### Assignment
The entries follow. Copy every line in which "text" appears.

[Stored records]
= = = = = = =

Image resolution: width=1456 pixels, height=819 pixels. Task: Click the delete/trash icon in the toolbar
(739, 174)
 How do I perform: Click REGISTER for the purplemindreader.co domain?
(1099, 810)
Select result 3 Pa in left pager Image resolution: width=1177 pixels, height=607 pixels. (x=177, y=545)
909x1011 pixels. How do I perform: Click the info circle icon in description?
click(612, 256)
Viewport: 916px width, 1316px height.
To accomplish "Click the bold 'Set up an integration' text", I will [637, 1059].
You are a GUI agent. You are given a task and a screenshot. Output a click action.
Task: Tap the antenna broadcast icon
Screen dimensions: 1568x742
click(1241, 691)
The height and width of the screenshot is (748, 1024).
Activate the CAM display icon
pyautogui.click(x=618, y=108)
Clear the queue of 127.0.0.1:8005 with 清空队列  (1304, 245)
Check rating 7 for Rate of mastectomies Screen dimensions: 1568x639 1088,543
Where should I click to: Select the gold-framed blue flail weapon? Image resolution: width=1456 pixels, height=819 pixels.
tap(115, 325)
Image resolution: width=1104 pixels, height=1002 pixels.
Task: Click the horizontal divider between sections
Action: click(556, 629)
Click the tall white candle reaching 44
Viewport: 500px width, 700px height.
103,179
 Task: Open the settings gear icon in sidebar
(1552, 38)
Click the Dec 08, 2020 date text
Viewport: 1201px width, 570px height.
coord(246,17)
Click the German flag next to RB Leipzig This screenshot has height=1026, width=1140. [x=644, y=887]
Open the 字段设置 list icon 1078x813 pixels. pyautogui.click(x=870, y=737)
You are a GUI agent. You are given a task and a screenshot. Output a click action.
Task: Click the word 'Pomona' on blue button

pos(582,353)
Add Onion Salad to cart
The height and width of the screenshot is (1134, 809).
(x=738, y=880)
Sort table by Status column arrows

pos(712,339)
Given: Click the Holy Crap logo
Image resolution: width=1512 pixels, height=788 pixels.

= = = = = = =

### Result for this task
To accomplish "Click the bold 'Set up an integration' text", I will [637, 1059].
Click the Dec 08, 2020 date text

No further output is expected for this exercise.